The team at Novasky, a ”collaborative initiative led by students and advisors at UC Berkeley’s Sky Computing Lab,” has done what seemed impossible just months ago: They've created a high-performance AI reasoning model for under $450 in training costs.

Unlike traditional LLMs that simply predict the next word in a sentence, so-called “reasoning models” are designed to understand a problem, analyze different approaches to solve it, and execute the best solution. That makes these models harder to train and configure, because they must “reason” through the whole problem-solving process instead of just predicting the best response based on their training dataset.

That’s why a ChatGPT Pro subscription, which runs the latest o3 reasoning model, costs $200 a month—OpenAI argues that these models are expensive to train and run.

The new Novasky model, dubbed Sky-T1, is comparable to OpenAI’s first reasoning model, known as o1—aka Strawberry—which was released in September 2024, and costs users $20 a month. By comparison, Sky-T1 is a 32 billion parameter model capable of running locally on home computers—provided you have a beefy 24GB GPU, like an RTX 4090 or an older 3090 Ti. And it’s free.

We're not talking about some watered-down version. Sky-T1-32B-Preview achieves 43.3% accuracy on AIME2024 math problems, edging out OpenAI o1’s 40%. On LiveCodeBench-Medium, it scores 56.8% compared to o1-preview's 54.9%. The model maintains strong performance across other benchmarks too, hitting 82.4% on Math500 problems where o1-preview scores 81.4%.

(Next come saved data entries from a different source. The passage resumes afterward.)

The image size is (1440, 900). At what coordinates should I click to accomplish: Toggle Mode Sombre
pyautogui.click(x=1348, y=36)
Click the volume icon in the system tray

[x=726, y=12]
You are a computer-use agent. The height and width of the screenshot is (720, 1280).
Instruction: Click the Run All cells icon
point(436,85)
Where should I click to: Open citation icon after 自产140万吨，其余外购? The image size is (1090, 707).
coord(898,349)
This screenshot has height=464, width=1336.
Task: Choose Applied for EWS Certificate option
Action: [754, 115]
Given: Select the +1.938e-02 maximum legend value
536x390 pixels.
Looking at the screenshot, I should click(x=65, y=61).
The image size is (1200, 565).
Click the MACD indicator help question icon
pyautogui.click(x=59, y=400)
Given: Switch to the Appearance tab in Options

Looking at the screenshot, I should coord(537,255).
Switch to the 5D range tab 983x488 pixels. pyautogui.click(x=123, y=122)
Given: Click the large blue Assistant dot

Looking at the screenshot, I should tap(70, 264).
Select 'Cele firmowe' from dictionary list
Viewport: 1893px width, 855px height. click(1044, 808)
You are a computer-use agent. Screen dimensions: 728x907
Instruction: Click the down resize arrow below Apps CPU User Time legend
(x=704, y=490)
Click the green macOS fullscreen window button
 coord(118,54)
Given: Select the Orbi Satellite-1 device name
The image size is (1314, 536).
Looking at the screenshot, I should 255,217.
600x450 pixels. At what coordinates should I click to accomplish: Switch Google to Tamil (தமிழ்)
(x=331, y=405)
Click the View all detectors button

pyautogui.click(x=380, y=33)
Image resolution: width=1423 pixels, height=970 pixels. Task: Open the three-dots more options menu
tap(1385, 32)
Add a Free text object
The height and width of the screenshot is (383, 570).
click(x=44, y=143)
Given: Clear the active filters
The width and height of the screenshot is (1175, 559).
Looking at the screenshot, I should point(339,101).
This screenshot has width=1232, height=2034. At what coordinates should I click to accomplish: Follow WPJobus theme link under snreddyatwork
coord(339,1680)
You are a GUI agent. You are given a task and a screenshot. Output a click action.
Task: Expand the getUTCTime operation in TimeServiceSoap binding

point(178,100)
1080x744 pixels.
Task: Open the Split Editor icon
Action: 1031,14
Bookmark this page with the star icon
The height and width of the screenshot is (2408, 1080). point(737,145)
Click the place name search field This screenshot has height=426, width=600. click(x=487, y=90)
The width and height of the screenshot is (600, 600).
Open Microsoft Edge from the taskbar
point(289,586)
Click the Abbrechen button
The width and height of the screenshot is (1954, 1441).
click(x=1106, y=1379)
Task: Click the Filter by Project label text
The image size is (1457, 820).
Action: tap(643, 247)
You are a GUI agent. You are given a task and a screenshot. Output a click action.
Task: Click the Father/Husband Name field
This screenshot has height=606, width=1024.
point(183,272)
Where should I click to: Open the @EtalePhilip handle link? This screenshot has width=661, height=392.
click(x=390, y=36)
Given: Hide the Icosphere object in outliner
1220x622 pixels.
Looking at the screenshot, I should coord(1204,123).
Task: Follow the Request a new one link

The timing couldn't be more interesting. The AI reasoning race has been heating up lately, with OpenAI's o3 turning heads by outperforming humans on general intelligence benchmarks, sparking debates about whether we're seeing early AGI or artificial general intelligence. Meanwhile, China's Deepseek v3 made waves last year by outperforming OpenAI's o1 while using fewer resources and also being open-source.

But Berkeley's approach is different. Instead of chasing raw power, the team focused on making a powerful reasoning model accessible to the masses as cheaply as possible, building a model that is easy to fine-tune and run on local computers without pricey corporate hardware.

“Remarkably, Sky-T1-32B-Preview was trained for less than $450, demonstrating that it is possible to replicate high-level reasoning capabilities affordably and efficiently. All code is open-source,” Novasky said in its official blog post.

Currently OpenAI doesn’t offer access to its reasoning models for free, though it does offer free access to a less sophisticated model.

The prospect of fine-tuning a reasoning model for domain-specific excellence at under $500 is especially compelling to developers, since such specialized models can potentially outperform more powerful general-purpose models in targeted domains. This cost-effective specialization opens new possibilities for focused applications across scientific fields.

The team trained their model for just 19 hours using Nvidia H100 GPUs, following what they call a "recipe" that most devs ought to be able to replicate. The training data looks like a greatest hits of AI challenges.

“Our final data contains 5K coding data from APPs and TACO, and 10k math data from AIME, MATH, and Olympiads subsets of the NuminaMATH dataset. In addition, we maintain 1k science and puzzle data from STILL-2,” Novasky said.

The dataset was varied enough to help the model think flexibly across different types of problems. Novasky used QwQ-32B-Preview, another open-source reasoning AI model, to generate the data and fine-tune a Qwen2.5-32B-Instruct open-source LLM. The result was a powerful new model with reasoning capabilities, which would later become what Sky-T1.

A key finding from the team's work: bigger is still better when it comes to AI models. Their experiments with smaller 7 billion and 14 billion parameter versions showed only modest gains. The sweet spot turned out to be 32 billion parameters—large enough to avoid repetitive outputs, but not so massive that it becomes impractical.

If you want to have your own version of a model that beats OpenAI o1, you can download Sky-T1 on Hugging Face. If your GPU isn’t powerful enough but you still want to try it out, there are quantized versions that go from 8 bits all the way down to 2 bits, so you can trade in accuracy for speed and test the next best thing on your potato PC.

Just be aware: The developers warn that such levels of quantization are “not recommended for most purposes.”